By the end of summer, I will have spent over 50 days away from home (if you include some nights I was home enough to sleep). However, the weeks away from home were not what I was thinking of when titling this post. Because there were many times that I was home but not HOME.
|Image from freerangestock.com|
The summer progressed. On the days I was home (physically), I had this "feeling" of unrest. Of something that just wasn't quite right. Not in focus. Amidst the many revival and camp services I attended, no one had that "instant formula" that revealed to me what was wrong.
I prayed about it on and off and slowly, in a faint way, it seemed that the Lord hinted at a step I was to take. It didn't quite make sense to me and I couldn't really see how it was the "answer" to my unidentifiable problem.

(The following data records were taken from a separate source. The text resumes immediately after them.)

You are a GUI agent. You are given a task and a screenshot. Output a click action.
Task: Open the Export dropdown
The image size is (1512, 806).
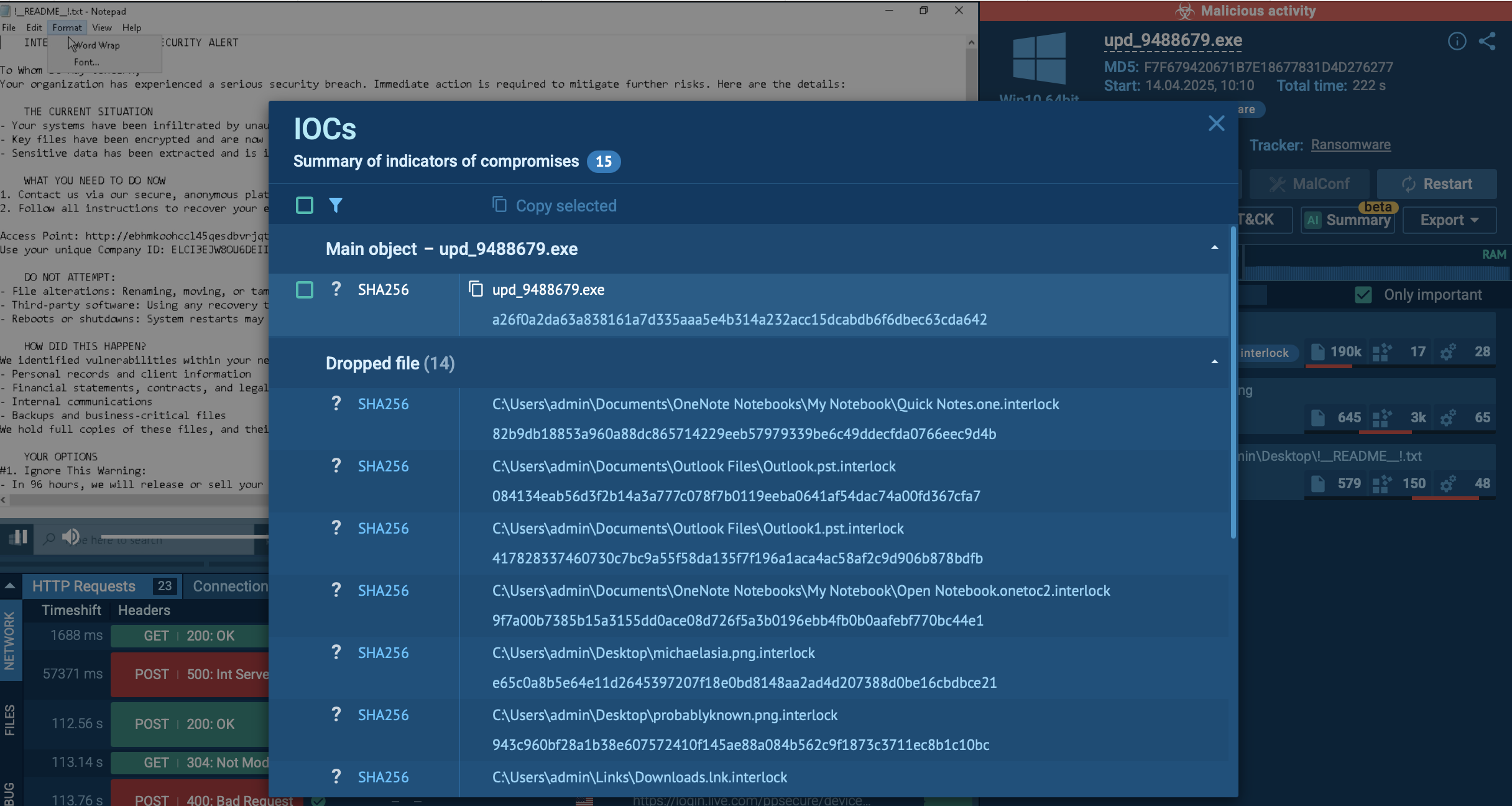point(1449,220)
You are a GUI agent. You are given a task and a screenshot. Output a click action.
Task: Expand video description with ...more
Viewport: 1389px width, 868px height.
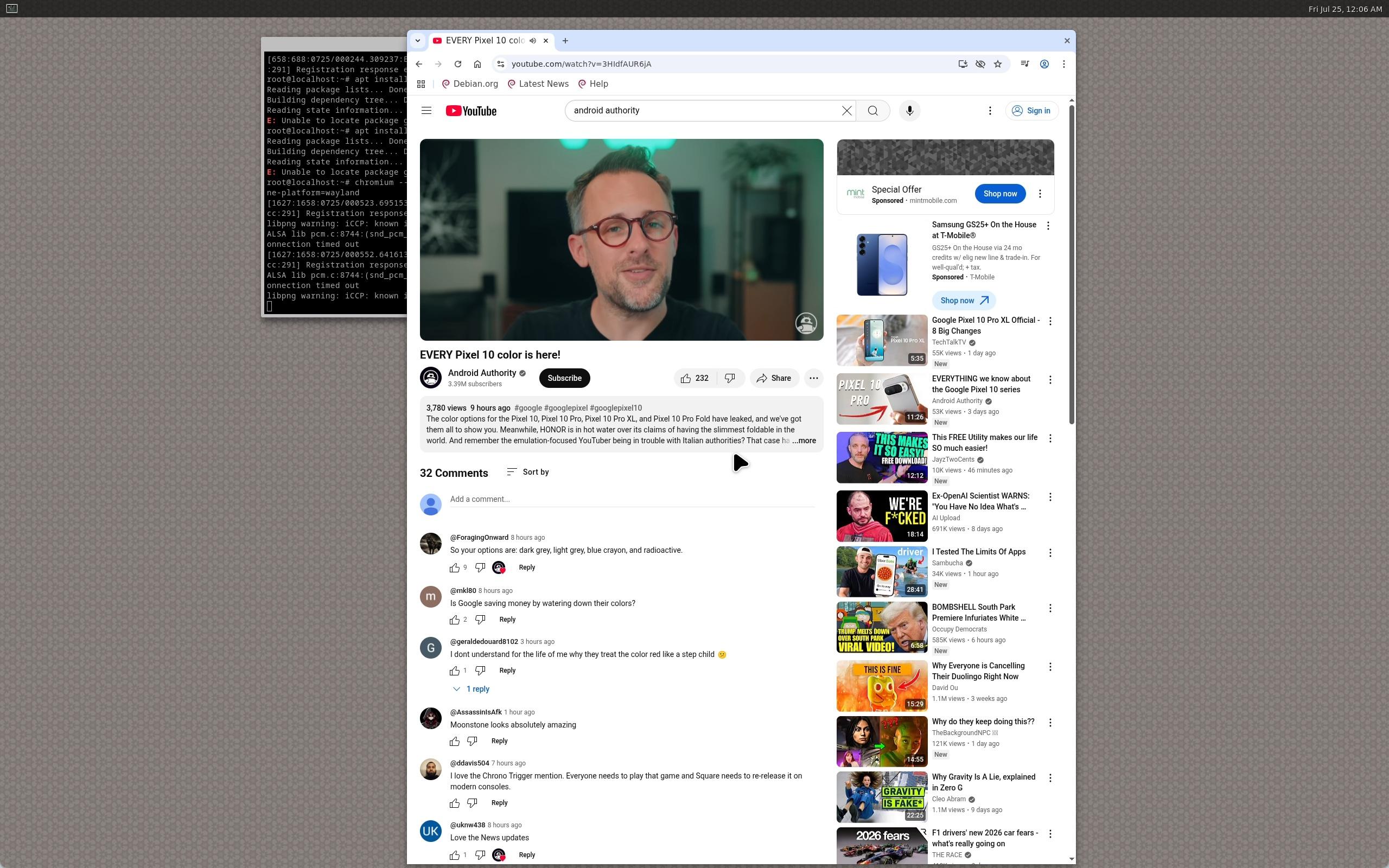click(804, 441)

So, one week, with God's prompting and my parents' encouragement, I took that small, insignificant step: a week off texting and internet (other than some things "business" related). How it was connected to my unrest I really didn't know. The first day passed and I don't want to admit how much my thoughts went towards "Oh I should text--oh...never mind..." or "Let me check on...oh wait, next week..."

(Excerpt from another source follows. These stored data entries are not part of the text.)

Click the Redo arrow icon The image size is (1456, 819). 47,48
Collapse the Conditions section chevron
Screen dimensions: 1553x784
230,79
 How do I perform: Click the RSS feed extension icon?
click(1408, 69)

As the days passed I began to realize something: how did I EVER have time to text and be online SO MUCH? I barely had enough time to keep up with everything! The answer is simple: I didn't have time. I was stealing it from God and from my family. You don't believe me? Without trying to exaggerate, here are some examples:
*Awakens in morning*
"My devotion time. I need to get it done so I can head outside to help with the house. I wonder if __ replied to my question. What free books are on Amazon today? I should be able to squeeze that in before I head out."
"That was a bummer. Nothing really seemed to stand out to me today. I feel so dry."
"Has it really been three weeks since I memorized a new verse? I'll do that on my way to church this evening."
*Forgets to leave phone (distraction) home*
*Heads to church and back, catching up on texts*
"Aw man! I forgot again! I wasn't going to bring my phone. I'll do it tomorrow."
*Another week passes*
"Amanda, what's for breakfast?"
"Did I really forget about breakfast prep again (for the fourth day in a row)!? How did that happen?"
*Me on device*
Ashlyn: Amanda, look at what I did...and you know what...did you see...can you...and...
Me: Mmhmm...interesting...yeah...okay...no, I don't have time to...
*Me on device*
*Kitchen getting cluttered*
*Breakfast prep forgotten*
*Irritability at siblings or parents for asking me to do things that I knew I should do anyway but just couldn't find the time to do*
*No time for projects*
You get the picture.
These are things that sneak in when we don't realize it and grab hold of our lives (I say "we" because I have seen many other girls and women realize the same thing in their lives). In the past year, my life has drastically changed. Some of the changes have been subtle. Wifi. Facebook. Goodreads. Pinterest. Texting. Yeah. Those things. All of which I have found to be very encouraging and useful at times. But what was it Paul said? "All things are lawful unto me, but all things are not expedient: all things are lawful for me, but I will not be brought under the power of any."(1 Corinthians 6:12)
The Lord showed me that turning my time (unconsciously) to these "other things" actually turned my focus away from Him and my home. By taking a week's break there were two things I realized:
~I enjoyed my family. It was amazing how many little things brightened my day! How many fun things I had time for. Like having a "date night" with my youngest brother, teaching my younger sister how to eat an halved orange ("How did you get to be ten without knowing how to do this?!"), and listening to the chatter of one sibling after another. Things which blessed me--and didn't feel at all like "interruptions" of my day. And you know what? I rarely found myself using the excuse, "No, I'm too busy..."
~After a few days away from distractions (note: it didn't happen right away), my quiet, devotion life was enriched and my focus again turned to the Lord. No longer was it a "task" to be done, but a time of nourishment and guidance.
I know that I have been wordy and if you have read all the way through this you deserve a high-five at the least. :) Why did I write it all? Obviously not to applaud my failures or even small victories. But as a challenge.
Is there something in your life that you need a break from? Something that is pulling your focus away from God and your family? For me, it was texting and internet. For you, it may be something completely different--only you know. Why not prayerfully consider taking a full seven days' break (or more!) and use that time to get refocused? Maybe, like me, you will discover that it is a step needed to bring you back home.